>>>>

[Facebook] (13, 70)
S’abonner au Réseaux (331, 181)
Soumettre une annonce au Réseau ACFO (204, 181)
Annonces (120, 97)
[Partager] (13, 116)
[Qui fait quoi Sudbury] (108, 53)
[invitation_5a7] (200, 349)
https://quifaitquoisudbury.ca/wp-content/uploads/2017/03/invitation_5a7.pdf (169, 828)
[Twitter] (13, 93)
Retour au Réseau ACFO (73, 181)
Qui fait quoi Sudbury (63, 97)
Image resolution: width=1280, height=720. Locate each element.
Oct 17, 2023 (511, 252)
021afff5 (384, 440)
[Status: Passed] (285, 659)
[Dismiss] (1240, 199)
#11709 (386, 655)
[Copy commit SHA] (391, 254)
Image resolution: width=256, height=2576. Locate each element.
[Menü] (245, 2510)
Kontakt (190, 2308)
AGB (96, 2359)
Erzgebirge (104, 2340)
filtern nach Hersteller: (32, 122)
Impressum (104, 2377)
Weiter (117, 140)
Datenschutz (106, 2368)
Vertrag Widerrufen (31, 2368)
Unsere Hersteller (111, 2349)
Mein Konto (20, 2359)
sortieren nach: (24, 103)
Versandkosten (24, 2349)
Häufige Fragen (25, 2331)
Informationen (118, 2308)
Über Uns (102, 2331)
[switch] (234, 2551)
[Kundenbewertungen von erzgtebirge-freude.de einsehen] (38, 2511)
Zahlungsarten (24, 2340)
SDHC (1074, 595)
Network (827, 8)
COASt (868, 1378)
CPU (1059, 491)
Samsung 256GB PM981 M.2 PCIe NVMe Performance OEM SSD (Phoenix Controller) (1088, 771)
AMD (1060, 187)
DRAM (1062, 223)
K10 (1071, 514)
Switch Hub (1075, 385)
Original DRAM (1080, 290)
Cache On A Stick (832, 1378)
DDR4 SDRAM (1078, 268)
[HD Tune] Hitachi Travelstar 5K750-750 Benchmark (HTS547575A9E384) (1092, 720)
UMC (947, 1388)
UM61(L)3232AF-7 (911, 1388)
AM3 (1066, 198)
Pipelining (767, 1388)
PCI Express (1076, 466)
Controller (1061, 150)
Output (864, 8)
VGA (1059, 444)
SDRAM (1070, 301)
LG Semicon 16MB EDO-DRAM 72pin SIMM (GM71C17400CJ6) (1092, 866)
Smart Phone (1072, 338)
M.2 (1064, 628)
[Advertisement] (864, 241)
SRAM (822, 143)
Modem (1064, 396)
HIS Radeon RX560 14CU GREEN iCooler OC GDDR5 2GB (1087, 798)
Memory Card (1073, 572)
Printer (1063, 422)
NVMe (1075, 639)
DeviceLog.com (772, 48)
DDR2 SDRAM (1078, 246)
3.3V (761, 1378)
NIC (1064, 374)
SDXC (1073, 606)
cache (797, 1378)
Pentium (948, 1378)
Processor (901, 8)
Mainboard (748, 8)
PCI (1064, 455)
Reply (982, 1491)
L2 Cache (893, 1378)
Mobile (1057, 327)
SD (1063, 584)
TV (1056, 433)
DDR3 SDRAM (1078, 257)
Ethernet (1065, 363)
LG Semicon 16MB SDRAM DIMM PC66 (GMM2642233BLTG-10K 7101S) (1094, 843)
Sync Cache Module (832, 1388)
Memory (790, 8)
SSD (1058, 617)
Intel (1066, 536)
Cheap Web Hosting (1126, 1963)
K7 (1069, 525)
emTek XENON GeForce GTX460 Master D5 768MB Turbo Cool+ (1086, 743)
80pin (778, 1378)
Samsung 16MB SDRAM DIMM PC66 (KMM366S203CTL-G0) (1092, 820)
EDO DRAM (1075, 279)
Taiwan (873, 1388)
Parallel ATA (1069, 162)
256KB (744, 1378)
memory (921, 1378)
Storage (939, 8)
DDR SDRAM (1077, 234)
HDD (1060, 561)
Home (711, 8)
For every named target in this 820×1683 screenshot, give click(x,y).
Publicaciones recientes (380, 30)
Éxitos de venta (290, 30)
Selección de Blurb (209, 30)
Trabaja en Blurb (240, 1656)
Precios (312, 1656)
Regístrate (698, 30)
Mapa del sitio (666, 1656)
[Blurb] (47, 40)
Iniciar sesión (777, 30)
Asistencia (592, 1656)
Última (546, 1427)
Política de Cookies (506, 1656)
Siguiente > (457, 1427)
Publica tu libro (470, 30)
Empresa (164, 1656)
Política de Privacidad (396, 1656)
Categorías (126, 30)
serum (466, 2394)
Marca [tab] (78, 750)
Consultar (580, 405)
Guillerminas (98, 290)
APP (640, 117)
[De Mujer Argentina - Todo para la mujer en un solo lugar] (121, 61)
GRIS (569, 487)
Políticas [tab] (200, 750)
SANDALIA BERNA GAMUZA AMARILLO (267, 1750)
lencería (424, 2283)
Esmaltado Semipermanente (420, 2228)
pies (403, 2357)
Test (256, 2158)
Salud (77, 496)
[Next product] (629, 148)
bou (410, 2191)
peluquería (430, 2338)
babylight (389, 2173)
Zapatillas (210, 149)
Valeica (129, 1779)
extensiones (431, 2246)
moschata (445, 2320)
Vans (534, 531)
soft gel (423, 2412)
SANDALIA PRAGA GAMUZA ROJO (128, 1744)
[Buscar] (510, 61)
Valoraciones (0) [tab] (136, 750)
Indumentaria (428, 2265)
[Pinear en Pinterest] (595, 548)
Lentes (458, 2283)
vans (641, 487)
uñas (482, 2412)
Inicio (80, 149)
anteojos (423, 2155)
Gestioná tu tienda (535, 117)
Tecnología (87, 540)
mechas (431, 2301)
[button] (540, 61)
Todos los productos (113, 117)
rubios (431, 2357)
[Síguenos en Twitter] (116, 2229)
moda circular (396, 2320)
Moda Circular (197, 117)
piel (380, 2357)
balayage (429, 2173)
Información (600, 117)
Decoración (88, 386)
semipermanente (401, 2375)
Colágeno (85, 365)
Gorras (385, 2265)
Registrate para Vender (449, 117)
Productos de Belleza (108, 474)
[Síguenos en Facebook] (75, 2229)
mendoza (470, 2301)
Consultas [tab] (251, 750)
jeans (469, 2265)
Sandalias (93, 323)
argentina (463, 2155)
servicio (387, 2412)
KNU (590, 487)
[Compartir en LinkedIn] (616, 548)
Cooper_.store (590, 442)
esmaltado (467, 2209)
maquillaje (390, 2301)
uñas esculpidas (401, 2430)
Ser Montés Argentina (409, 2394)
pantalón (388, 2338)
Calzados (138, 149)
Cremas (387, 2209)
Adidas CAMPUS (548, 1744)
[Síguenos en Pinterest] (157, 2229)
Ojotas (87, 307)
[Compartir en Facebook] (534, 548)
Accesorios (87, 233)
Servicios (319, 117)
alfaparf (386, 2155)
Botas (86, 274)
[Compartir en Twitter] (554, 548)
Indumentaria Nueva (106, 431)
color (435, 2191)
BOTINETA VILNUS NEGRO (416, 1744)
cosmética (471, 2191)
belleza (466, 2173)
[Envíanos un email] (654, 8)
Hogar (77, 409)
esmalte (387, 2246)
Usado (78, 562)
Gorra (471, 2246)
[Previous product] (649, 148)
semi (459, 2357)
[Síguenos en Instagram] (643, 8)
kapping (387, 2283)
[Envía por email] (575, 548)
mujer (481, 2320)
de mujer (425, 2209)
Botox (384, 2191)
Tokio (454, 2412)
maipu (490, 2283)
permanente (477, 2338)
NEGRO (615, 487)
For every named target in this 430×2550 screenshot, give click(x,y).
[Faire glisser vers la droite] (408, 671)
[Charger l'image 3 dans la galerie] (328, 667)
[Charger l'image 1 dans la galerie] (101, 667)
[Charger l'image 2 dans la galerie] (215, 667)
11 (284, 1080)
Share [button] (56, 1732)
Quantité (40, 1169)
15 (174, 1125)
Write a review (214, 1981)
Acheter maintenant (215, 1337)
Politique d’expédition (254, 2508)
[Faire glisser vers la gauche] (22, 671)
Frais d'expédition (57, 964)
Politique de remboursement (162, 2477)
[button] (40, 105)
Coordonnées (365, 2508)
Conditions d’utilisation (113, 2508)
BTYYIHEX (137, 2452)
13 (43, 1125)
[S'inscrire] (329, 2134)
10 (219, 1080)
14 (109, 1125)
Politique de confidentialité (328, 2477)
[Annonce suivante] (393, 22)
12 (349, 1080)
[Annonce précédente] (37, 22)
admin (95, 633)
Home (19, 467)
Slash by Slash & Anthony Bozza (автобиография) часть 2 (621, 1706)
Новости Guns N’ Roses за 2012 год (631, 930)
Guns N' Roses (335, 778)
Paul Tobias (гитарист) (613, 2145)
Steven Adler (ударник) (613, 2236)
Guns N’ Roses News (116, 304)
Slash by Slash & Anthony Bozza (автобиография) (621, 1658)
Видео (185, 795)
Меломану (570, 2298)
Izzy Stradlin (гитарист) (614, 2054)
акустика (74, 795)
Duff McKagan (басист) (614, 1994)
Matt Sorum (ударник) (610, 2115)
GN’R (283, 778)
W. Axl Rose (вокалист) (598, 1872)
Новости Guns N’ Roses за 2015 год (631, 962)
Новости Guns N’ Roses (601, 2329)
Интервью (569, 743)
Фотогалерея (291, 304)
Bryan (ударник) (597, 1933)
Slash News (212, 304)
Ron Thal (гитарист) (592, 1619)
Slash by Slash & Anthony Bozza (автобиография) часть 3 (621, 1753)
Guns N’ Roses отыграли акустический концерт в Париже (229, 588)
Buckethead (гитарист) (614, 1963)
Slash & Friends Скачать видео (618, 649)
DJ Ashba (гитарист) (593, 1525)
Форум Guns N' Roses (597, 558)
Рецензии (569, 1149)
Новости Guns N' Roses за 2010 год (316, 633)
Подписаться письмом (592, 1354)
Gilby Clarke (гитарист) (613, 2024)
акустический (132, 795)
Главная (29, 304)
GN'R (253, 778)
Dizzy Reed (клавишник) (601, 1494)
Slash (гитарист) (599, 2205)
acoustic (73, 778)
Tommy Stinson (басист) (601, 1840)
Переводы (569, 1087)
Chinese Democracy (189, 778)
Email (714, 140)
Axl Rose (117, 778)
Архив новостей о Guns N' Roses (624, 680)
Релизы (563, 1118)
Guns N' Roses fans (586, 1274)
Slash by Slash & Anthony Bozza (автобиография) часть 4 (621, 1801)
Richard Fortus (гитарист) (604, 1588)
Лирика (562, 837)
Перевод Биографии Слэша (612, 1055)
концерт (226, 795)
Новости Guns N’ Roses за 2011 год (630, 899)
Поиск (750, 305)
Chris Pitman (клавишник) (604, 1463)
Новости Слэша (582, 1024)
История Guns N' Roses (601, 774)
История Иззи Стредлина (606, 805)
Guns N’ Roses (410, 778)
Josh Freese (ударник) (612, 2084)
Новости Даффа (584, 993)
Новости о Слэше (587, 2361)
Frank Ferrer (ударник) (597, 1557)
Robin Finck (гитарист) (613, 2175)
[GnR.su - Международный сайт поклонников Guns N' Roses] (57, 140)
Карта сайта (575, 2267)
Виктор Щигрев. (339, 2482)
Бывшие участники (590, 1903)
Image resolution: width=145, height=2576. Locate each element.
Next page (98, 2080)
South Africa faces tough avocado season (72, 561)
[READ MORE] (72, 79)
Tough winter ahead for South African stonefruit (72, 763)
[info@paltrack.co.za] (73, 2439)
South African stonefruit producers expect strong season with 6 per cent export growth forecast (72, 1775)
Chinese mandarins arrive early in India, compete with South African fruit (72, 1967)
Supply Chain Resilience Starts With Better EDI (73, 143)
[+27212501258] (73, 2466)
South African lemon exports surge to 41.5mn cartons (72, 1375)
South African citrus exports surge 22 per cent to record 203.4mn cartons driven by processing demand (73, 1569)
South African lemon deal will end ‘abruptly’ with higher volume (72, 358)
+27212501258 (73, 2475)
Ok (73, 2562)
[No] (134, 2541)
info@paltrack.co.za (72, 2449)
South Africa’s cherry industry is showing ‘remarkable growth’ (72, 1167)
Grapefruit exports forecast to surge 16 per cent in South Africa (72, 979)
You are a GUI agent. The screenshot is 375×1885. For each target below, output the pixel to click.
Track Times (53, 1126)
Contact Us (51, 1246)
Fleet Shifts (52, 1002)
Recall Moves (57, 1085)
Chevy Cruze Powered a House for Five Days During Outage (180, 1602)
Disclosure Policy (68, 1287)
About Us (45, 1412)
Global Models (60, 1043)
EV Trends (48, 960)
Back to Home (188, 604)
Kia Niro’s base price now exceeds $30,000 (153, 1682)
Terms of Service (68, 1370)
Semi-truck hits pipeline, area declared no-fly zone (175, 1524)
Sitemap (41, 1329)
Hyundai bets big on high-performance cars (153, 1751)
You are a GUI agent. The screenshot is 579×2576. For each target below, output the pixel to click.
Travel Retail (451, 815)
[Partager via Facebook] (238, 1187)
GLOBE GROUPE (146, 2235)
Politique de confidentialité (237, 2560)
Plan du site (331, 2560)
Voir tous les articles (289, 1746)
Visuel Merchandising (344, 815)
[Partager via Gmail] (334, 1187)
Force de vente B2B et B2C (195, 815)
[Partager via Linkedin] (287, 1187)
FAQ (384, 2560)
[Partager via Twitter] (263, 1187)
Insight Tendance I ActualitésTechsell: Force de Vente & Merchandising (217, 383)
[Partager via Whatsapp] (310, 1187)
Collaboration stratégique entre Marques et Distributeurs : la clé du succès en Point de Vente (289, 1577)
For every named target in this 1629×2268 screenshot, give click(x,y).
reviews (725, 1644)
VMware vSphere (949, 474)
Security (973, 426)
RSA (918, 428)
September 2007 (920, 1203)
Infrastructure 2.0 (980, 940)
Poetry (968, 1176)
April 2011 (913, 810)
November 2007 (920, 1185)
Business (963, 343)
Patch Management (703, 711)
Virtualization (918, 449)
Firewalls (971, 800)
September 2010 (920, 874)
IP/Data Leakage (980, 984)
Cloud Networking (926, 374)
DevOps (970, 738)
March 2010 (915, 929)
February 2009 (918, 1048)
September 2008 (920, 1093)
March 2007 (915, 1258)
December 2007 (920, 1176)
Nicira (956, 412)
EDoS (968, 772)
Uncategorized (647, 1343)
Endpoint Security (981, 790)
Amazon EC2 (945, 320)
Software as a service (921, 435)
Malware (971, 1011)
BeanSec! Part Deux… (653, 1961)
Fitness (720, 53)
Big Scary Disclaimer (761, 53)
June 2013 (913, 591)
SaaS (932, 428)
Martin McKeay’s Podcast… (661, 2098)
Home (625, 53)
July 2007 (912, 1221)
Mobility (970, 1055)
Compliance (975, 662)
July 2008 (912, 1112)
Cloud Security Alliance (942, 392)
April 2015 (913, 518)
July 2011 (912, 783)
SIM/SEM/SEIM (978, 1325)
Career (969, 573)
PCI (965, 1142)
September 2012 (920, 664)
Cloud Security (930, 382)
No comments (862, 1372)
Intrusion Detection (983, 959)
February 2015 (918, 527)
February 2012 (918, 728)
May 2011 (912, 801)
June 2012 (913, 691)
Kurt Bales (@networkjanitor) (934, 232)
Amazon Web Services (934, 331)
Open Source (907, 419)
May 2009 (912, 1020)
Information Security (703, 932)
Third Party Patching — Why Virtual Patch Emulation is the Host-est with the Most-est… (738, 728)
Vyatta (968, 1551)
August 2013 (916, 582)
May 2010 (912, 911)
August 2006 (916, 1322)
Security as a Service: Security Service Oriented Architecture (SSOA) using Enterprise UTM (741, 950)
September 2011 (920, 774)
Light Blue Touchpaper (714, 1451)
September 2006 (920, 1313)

<<<<

» Task details
Look through the material and copy each line that has "Charger".

» Solution below
[Charger l'image 3 dans la galerie] (328, 667)
[Charger l'image 1 dans la galerie] (101, 667)
[Charger l'image 2 dans la galerie] (215, 667)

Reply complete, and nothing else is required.